El proyecto inacabado de la política / Daniel Arana


Por Daniel Arana

   Decía el poeta Eugenio Montale que «hemos hecho el mayor de los esfuerzos para empeorar el mundo». Parece pertinente recordar esa frase en unos momentos en los que Europa se ha convertido, más que nunca, en el circo ambulante de la irracionalidad política.    Sin irnos tan lejos, en esta España nuestra hemos caído en la falacia de asumir una tradición heroica o épica, sin pensar en que pueblos así tienen también, paralelamente, una tradición de perjuros y delatores. Quizás sea esto lo que nos está llevando al final de la política, aventados, por supuesto, pedigrí y carisma.

    Hoy los jóvenes siguen empeñados en hablar un lenguaje que tiene más que ver con un nefasto siglo XX que con la necesaria higienización del cinismo y la inmoralidad del que se sabe ladrón y se pretende tirano. Los menos jóvenes, por su parte, están varados en sus viejas podredumbres, amparadas y ejecutadas por esos siniestros hombres de negro con maletín y levita de ejecutivo, dispuestos a imponer medidas inadmisibles y crueles, y que ya antes han fracasado con estrépito.

   En otras palabras, las izquierdas –o algo parecido- no consiguen desprenderse de su habitual marbete leninista, de escaso bagaje democrático o si no lindante, directamente, con el más oscuro y rancio estalinismo. Las derechas, por supuesto, empeñadas en privatizar hasta el sol -si se tercia- continúan merced a la aquiescencia de los sanguinarios neoliberales, sin renunciar tampoco a su iconografía totalitaria.

   Somos demasiado país para ser una simple provincia, y sin embargo, el mal del provincianismo nos asedia a cada instante.

   Resulta, pues, difícil entender, a la vista de lo anteriormente expuesto, que el patriotismo consista en empobrecer una nación y a sus habitantes, desmantelando lo único que aún funcionaba en sus estructuras –la educación y sanidad públicas- y colocándose, eso sí, banderitas en la cintura o en las muñecas en cuanto se da el momento.

**Qué hacer:** Reescribe el pasaje del artículo sobre el proyecto inacabado de la política que va desde "Hoy los jóvenes" hasta "fracasado con estrépito.", ambos incluidos, y pon "siglo XIX" en lugar de "siglo XX".

**Entradas de un conjunto de datos:**
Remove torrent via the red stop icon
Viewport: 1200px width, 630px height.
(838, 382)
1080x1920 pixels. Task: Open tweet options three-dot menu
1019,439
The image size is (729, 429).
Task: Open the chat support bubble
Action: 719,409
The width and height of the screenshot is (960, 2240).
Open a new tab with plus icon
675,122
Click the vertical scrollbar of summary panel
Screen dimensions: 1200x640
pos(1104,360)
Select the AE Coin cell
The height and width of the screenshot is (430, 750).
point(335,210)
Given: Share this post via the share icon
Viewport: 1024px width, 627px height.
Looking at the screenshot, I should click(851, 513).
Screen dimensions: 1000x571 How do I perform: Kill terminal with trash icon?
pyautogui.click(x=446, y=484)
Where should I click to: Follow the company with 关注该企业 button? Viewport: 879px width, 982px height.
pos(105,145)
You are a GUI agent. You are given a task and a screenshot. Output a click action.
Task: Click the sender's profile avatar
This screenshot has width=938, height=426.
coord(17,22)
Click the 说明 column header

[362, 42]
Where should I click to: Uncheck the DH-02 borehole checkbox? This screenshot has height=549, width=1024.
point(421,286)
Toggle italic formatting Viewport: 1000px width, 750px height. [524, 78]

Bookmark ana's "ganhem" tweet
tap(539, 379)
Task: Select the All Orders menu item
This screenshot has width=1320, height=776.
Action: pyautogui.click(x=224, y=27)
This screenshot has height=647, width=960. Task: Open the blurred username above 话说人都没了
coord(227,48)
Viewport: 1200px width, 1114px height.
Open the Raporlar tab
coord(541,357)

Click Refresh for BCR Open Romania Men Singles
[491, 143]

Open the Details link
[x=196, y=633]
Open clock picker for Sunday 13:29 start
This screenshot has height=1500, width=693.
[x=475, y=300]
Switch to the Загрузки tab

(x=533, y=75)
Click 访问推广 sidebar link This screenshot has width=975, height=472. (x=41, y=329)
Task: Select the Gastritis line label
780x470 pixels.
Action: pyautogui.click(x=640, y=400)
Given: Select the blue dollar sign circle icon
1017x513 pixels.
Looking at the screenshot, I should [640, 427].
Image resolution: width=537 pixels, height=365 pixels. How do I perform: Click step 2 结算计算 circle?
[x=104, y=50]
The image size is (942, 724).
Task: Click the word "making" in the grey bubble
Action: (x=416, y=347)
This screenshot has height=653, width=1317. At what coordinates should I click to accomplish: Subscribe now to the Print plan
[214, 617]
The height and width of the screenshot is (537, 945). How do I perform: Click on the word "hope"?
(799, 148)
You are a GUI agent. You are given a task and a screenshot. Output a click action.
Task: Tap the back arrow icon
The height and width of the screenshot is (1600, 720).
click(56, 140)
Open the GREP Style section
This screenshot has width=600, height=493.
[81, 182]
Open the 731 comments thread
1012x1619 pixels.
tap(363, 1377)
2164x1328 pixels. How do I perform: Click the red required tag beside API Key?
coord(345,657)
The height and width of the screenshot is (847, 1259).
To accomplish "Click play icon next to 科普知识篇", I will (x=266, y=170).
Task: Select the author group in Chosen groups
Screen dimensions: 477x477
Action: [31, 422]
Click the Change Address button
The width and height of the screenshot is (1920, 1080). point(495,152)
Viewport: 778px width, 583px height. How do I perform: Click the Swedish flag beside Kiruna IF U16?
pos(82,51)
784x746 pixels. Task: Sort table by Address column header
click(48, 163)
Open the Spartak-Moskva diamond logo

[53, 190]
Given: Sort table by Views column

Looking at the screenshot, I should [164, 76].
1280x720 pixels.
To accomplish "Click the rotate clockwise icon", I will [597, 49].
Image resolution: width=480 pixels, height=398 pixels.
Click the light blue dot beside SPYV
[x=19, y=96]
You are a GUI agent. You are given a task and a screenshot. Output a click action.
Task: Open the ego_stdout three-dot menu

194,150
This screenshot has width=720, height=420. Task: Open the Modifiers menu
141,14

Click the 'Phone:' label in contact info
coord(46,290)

**Solución:**
Hoy los jóvenes siguen empeñados en hablar un lenguaje que tiene más que ver con un nefasto siglo XIX que con la necesaria higienización del cinismo y la inmoralidad del que se sabe ladrón y se pretende tirano. Los menos jóvenes, por su parte, están varados en sus viejas podredumbres, amparadas y ejecutadas por esos siniestros hombres de negro con maletín y levita de ejecutivo, dispuestos a imponer medidas inadmisibles y crueles, y que ya antes han fracasado con estrépito.